Zamykał więc po prostu powieki, uśmiechał się pod nosem i wypuszczał kółka z dymu, które powoli płynęły w kierunku wyjątkowo czystego, bezchmurnego nieba. Śnieg lśnił podjudzony słonecznymi promieniami, istnie idealny zimowy krajobraz. Spokój, cisza, raz na jakiś czas zaćwierkał zagubiony ptak, który nie w porę zaczął wybierać się na Wyspy Fliss, by ostatecznie stwierdzić, że ciepłą przerwę będzie musiał odłożyć na kolejną zimę.
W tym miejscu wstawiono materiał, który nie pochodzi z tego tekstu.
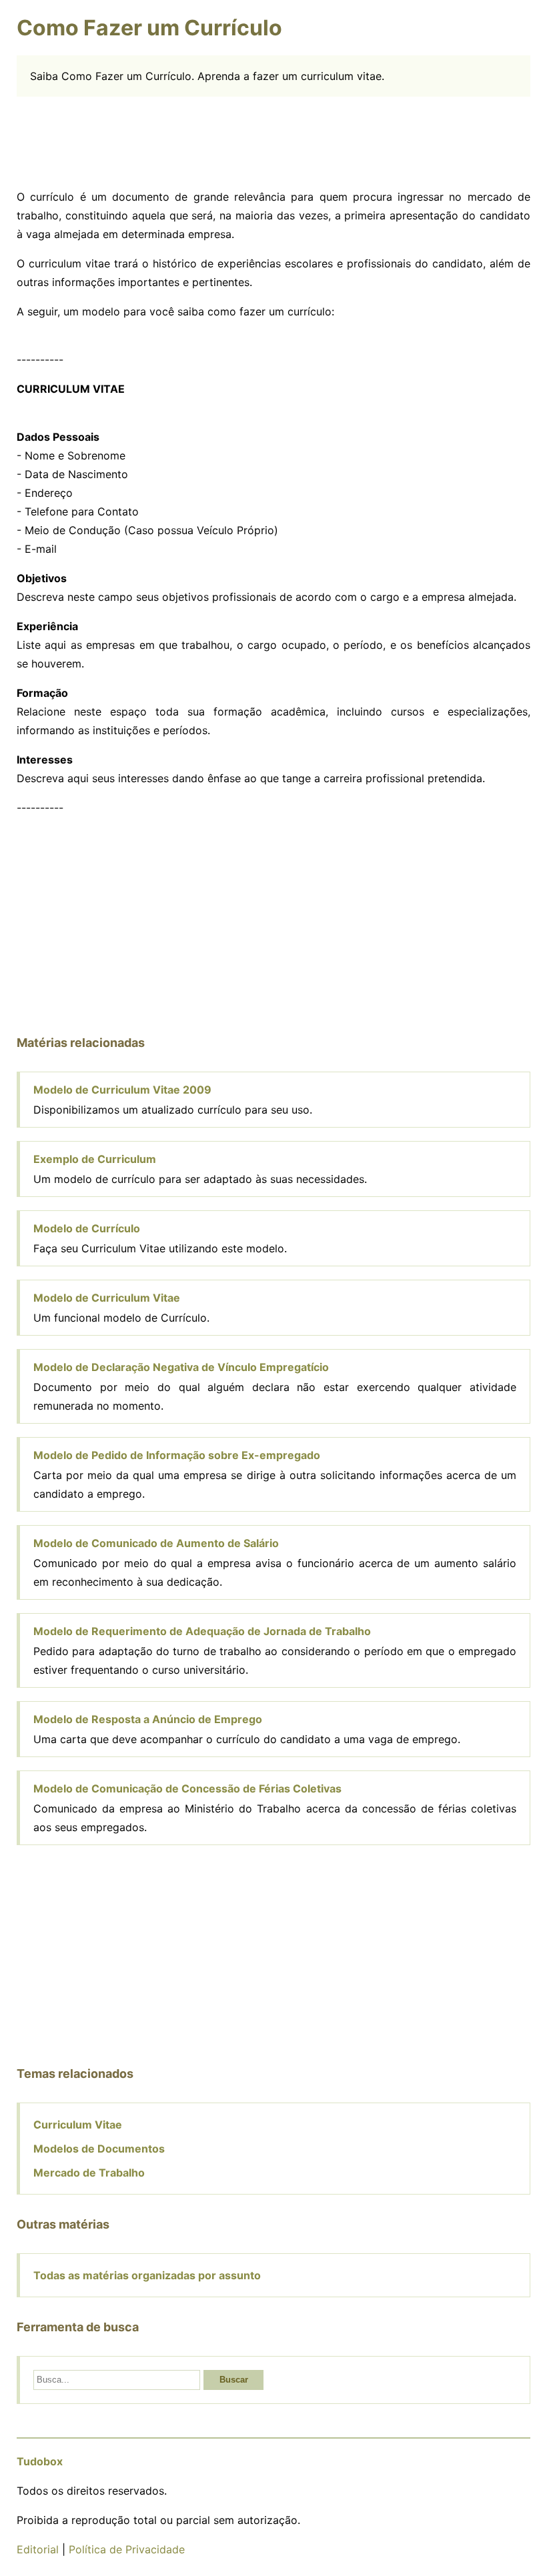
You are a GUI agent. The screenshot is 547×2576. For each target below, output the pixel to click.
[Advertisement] (273, 140)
— Hejka! Co tam porabiasz? — pytanie rzucone w eter przez dosyć piskliwy głos wybudziło z zamysłu. Chryzant wręcz podskoczył, obijając pośladki o twardy kamień schodków i przypominając, że te są jednak niezwykle zimne. Skrzywił się nieznacznie, nie ze względu na nowe towarzystwo, raczej zmarznięte mięśnie, które dopiero teraz uświadomiły sobie ten drobny fakt.
Odstawił drewnianą fajkę od ust i uniósłszy ją w powietrze, skinął głową, przy czym wypuścił kolejny okrąg dymu.
— Jak widać, kontempluję własne życie oraz palę fajkę — oświadczył. — Inaczej mówiąc, odpoczywam, cieszę oko ładnym krajobrazem, a płucom dostarczam tytoniowego dymu.
Mówił ledwo, zachrypnięty głos i jemu samemu nieprzyjemnie zaskrzypiał w uszach. Nic dziwnego, gdy od początku dnia nie odezwiesz się jakimkolwiek słowem do żywej duszy, nie wliczając w to dzień dobry, które z uśmiechem rzucił do kręcącej się po stołówce Iriny. Ta oczywiście zbeształa go niezwykle za niesiedzenie pod kołdrą, szybko dostarczyła herbaty z miodem i kilka razy zmierzwiła blond loki. Chryzant postanowił, że będzie musiał odwdzięczyć się jej porządną ilością zagranicznych przypraw oraz przysmaków, gdy tylko powrócą z Defros. Jednak aby powrócić, na początku trzeba było wyruszać.
Cóż, drugi fakt malował się w trochę ciemniejszych barwach.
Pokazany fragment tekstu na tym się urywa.